Which lines in the records below contain the string "location"? Find each one and copy it out.

Item position entries:
◆ ◆ ◆ ◆ ◆
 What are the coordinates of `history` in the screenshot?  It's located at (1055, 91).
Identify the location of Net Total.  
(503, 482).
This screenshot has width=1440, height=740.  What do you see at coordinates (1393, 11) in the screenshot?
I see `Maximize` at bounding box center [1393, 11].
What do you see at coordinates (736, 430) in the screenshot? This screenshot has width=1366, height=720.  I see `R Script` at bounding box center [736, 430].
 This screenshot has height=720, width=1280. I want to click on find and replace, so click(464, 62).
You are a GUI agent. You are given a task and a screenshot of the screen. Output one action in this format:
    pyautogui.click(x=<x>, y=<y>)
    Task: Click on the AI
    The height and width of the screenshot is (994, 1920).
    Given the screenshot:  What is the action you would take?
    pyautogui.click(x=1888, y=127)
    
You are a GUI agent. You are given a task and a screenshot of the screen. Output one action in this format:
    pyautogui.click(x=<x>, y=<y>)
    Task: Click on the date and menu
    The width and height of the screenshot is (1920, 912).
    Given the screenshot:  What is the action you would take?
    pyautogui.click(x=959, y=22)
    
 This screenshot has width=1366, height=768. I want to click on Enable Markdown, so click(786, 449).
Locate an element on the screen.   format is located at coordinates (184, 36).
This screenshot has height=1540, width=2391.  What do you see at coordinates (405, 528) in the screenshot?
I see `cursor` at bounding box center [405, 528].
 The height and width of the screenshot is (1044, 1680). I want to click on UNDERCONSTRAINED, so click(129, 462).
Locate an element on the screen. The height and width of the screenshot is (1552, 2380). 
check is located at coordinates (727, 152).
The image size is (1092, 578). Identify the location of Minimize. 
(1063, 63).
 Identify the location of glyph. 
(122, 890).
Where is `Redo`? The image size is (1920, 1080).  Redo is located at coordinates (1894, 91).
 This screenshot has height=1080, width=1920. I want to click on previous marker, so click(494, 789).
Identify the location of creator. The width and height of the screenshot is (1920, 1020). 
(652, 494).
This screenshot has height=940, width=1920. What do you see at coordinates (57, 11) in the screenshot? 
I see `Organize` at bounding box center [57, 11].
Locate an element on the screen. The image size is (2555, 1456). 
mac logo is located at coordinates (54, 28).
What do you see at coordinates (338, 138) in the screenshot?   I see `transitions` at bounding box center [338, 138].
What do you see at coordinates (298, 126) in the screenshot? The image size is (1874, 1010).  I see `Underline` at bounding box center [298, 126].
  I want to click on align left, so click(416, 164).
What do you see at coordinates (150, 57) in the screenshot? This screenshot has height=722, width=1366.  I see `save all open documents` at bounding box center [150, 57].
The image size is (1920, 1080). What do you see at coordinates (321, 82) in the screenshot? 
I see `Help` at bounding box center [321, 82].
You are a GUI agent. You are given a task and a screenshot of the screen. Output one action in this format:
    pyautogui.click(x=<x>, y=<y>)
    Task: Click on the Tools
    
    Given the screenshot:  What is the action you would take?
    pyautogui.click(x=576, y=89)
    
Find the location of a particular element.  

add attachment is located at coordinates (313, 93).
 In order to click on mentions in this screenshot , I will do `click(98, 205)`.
◆ ◆ ◆ ◆ ◆
Written answer:
Identify the location of Net Total.  
The image size is (1092, 578). Identify the location of Minimize. 
 Identify the location of glyph. 
Identify the location of creator. The width and height of the screenshot is (1920, 1020). 
Find the location of a particular element.  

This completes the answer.